Мне пятнадцать, и я всё ещё не называю его папой.
Во-первых, потому что это уже как-то поздно. Во-вторых, потому что если начать внезапно говорить “папа” в пятнадцать, все вокруг решат, что у меня или температура, или меня подменили менее саркастичной версией. В-третьих — и это, наверное, самое честное — потому что мне не нужно слово, чтобы понимать, кто он для меня.
Вообще, если быть совсем честным, поначалу я его терпеть не мог.
Нет, даже не так. Я не верил ему. А это хуже.
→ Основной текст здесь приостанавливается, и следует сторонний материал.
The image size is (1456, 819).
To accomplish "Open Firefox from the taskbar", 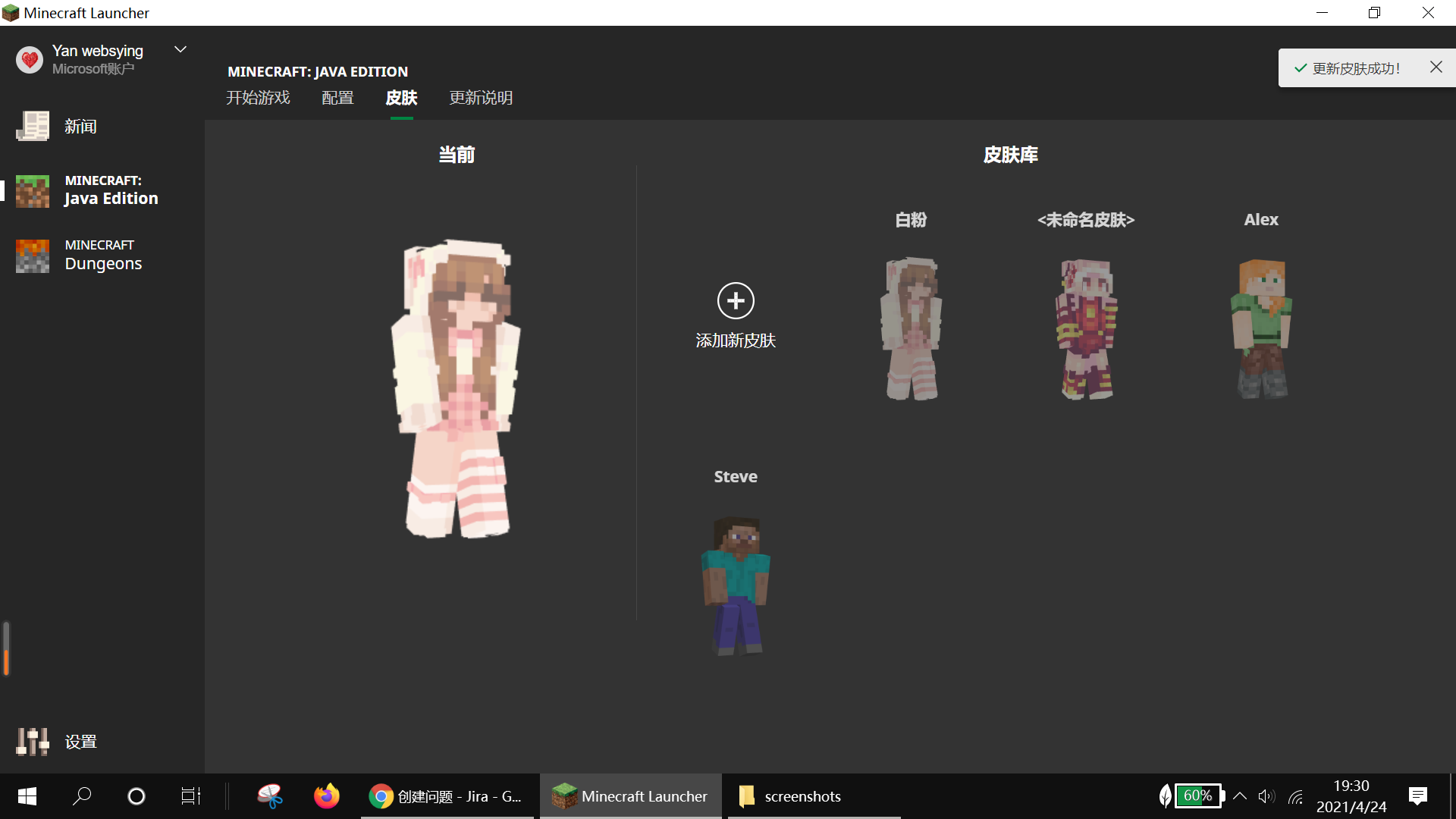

Ненавидеть проще. Там всё ясно: вот плохой человек, вот мои чувства, вот наушники, вот дверь, оставьте меня в покое. С недоверием сложнее. Ты всё время смотришь. Проверяешь. Ждёшь, где треснет. Где начнётся настоящее. Где он окажется ещё одним взрослым, который умеет сначала красиво говорить, а потом делает больно как все.
Я ждал долго.
Он не орал.
Не швырял вещи.
Не смотрел на маму так, будто она вечно что-то ему должна.
Не делал того мерзкого взрослого, когда ребёнка вроде бы не унижают прямо, но разговаривают так, что хочется стать невидимым.
Он вообще, к моему глубокому раздражению, оказался нормальным.
Очень неудобная характеристика для человека, которого ты уже морально записал в подозрительные.
Помню, как он первый раз повёз меня на олимпиаду. Я тогда думал, что всю дорогу будет или изображать дружелюбного идиота, или начнёт задавать вопросы из серии “кем ты хочешь стать” и “какая у тебя любимая книжка”. Все взрослые почему-то уверены, что если спросить подростка про любимую книжку в машине, между вами немедленно установится близость. Не установится. Установится желание выпрыгнуть на ходу.
Но он ничего такого не делал.
Просто вёл машину и однажды сказал:
— Если провалишься, это ничего не меняет.
Я тогда повернул голову и спросил:
— А если не провалюсь?
Он ответил:
— Тогда тоже. Просто будет повод купить тебе что-нибудь инженерное.
Я не засмеялся. Но мысленно отметил: ладно, один балл не в минус.
Потом была книга. Потом робототехника. Потом он пришёл на мою родительскую конференцию, когда мама свалилась с температурой и пыталась делать вид, что это “ерунда, я сейчас таблетку выпью и пойду”. Ерунда у неё была под сорок, но с логикой у матерей вообще сложные отношения, когда дело касается детей.
Я думал, он не придёт.
Пришёл.
Не просто посидел с лицом “где тут выход”. А реально слушал учительницу. Задавал вопросы. Потом дома сказал мне:
— Ты слишком умный, чтобы притворяться, будто тебе всё равно.
Я тогда буркнул:
— Спасибо, это очень мотивирует.
Он ответил:
— Я не мотивирую. Я раздражаю в терапевтических целях.
Вот за это его и можно было терпеть.
Он не пытался стать моим отцом насильно. Не лез. Не покупал меня дорогими штуками. Хотя штуки, надо признать, выбирал хорошие. Он просто был рядом в те моменты, когда большинство мужиков сливаются в туман или начинают играть в главного.
А ещё он ни разу не кричал так, чтобы мне захотелось надеть наушники и не слышать мир.
Это, возможно, прозвучит не очень впечатляюще для людей с нормальным детством. Но для меня — впечатляюще.
Однажды он сказал мне:
— Я горжусь тобой.
Мы тогда сидели в гараже, собирали какую-то схему, и я чуть не уронил отвёртку. Не потому что был неуклюжим. Просто такие фразы бьют странно. Особенно если ты долго жил без них, а потом получаешь вот так — спокойно, без пафоса, будто это факт, а не милостыня.
Я ничего не ответил.
Но наушники потом в тот вечер не надел.
Это, между прочим, уже почти признание в вечной привязанности.
Я до сих пор не говорю ему “папа”. И, возможно, не скажу ещё долго. Может, никогда. Не знаю. Но однажды недавно я проходил мимо гостиной ночью и увидел, как он уснул на диване с ноутбуком на груди. Уставший. В очках. Совершенно не похожий на своего обычного “я сейчас решу все мировые проблемы до завтрака”.
Я пошёл дальше.
Потом вернулся.
Взял плед и накрыл его.
Он не проснулся.
И это, наверное, хорошо. Потому что если бы проснулся, пришлось бы как-то объяснять, почему я, самый независимый подросток в истории человечества, вдруг забочусь о взрослом мужчине.
А так пусть думает, что в доме просто хороший сквозняк и одеяла сами перемещаются в пространстве.
Но вообще он бы понял.
Он всегда понимает больше, чем делает вид.